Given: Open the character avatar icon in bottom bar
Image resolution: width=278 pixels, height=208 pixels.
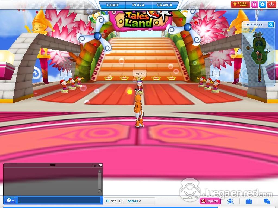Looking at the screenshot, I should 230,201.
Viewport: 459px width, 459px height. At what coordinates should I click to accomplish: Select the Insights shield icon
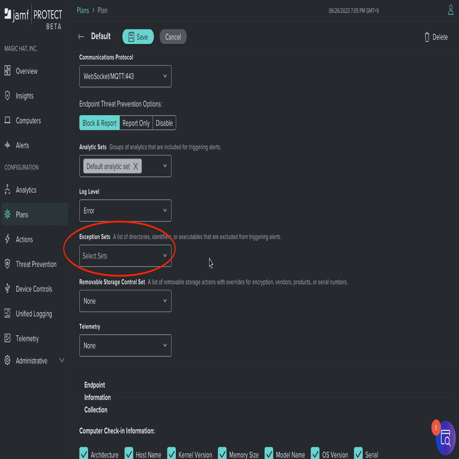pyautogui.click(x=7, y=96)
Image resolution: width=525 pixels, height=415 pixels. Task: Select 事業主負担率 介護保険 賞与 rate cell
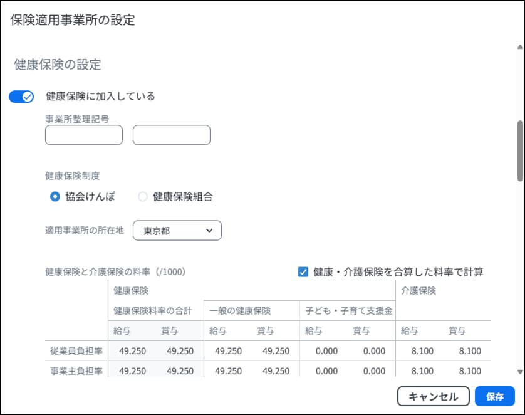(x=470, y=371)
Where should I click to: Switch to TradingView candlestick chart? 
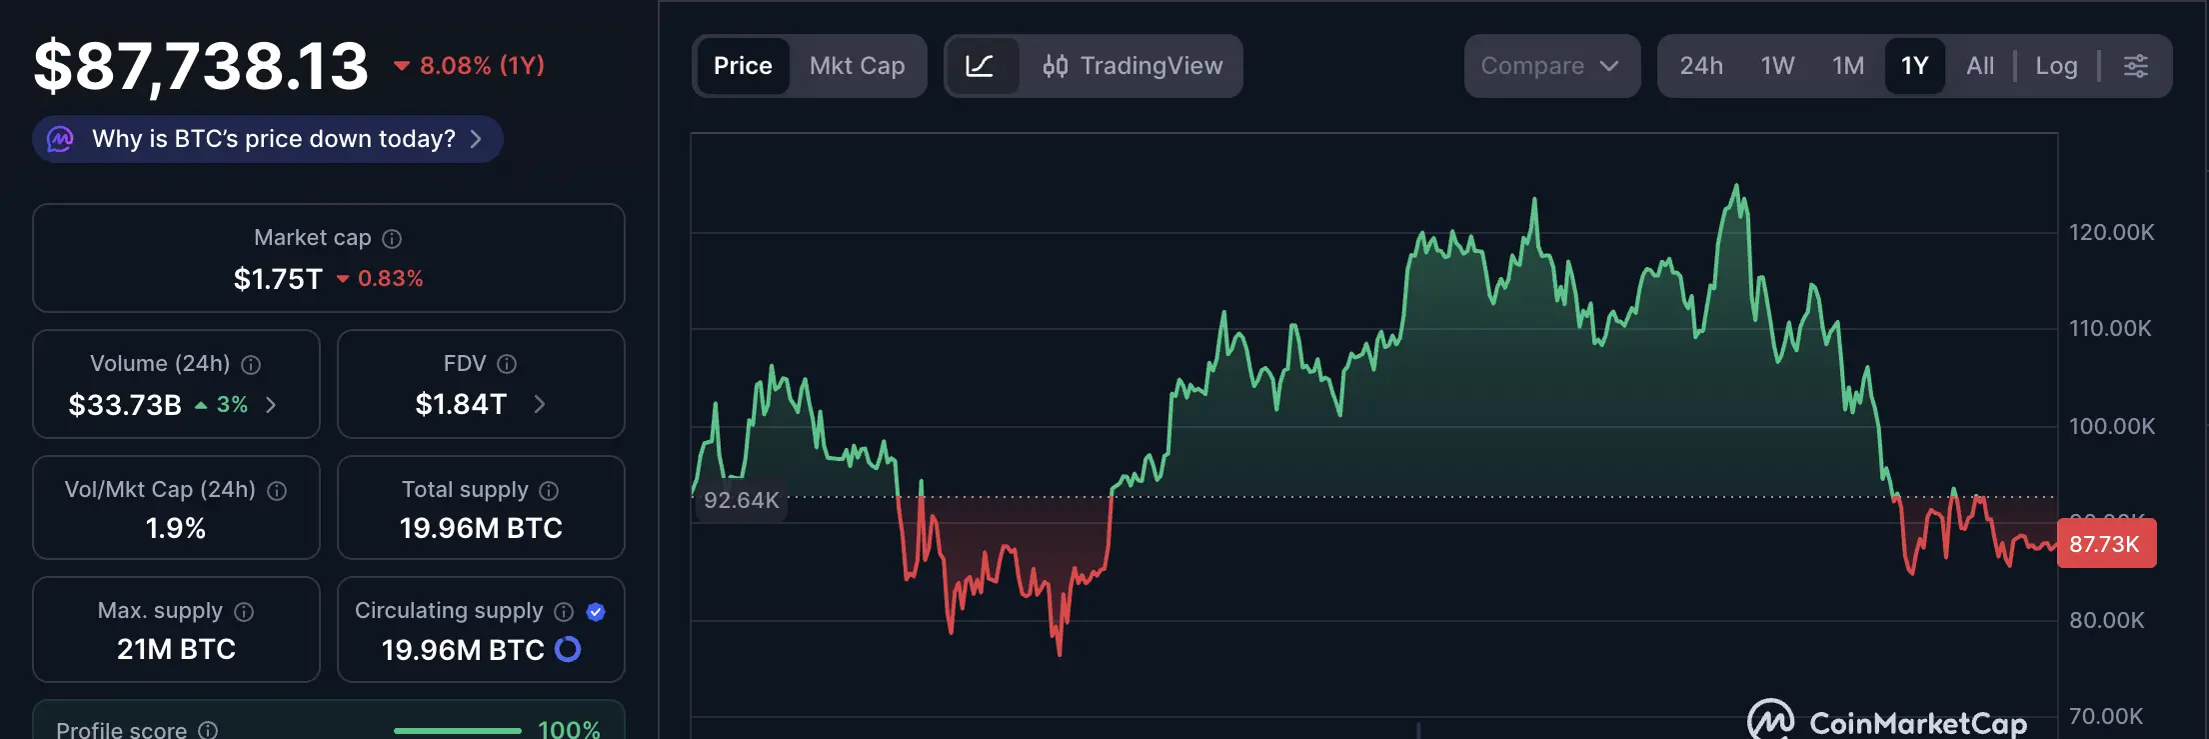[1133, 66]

☆ ☆ ☆ ☆

▶ [Your assignment]: Could you write out every record exactly, leaving the pictures out?

▶ [Response box]:
Given: Open the character avatar icon in bottom bar
Image resolution: width=278 pixels, height=208 pixels.
Looking at the screenshot, I should 230,201.
Viewport: 459px width, 459px height. At what coordinates should I click to accomplish: Select the Insights shield icon
pyautogui.click(x=7, y=96)
Image resolution: width=525 pixels, height=415 pixels. Task: Select 事業主負担率 介護保険 賞与 rate cell
(x=470, y=371)
Where should I click to: Switch to TradingView candlestick chart? 
[1133, 66]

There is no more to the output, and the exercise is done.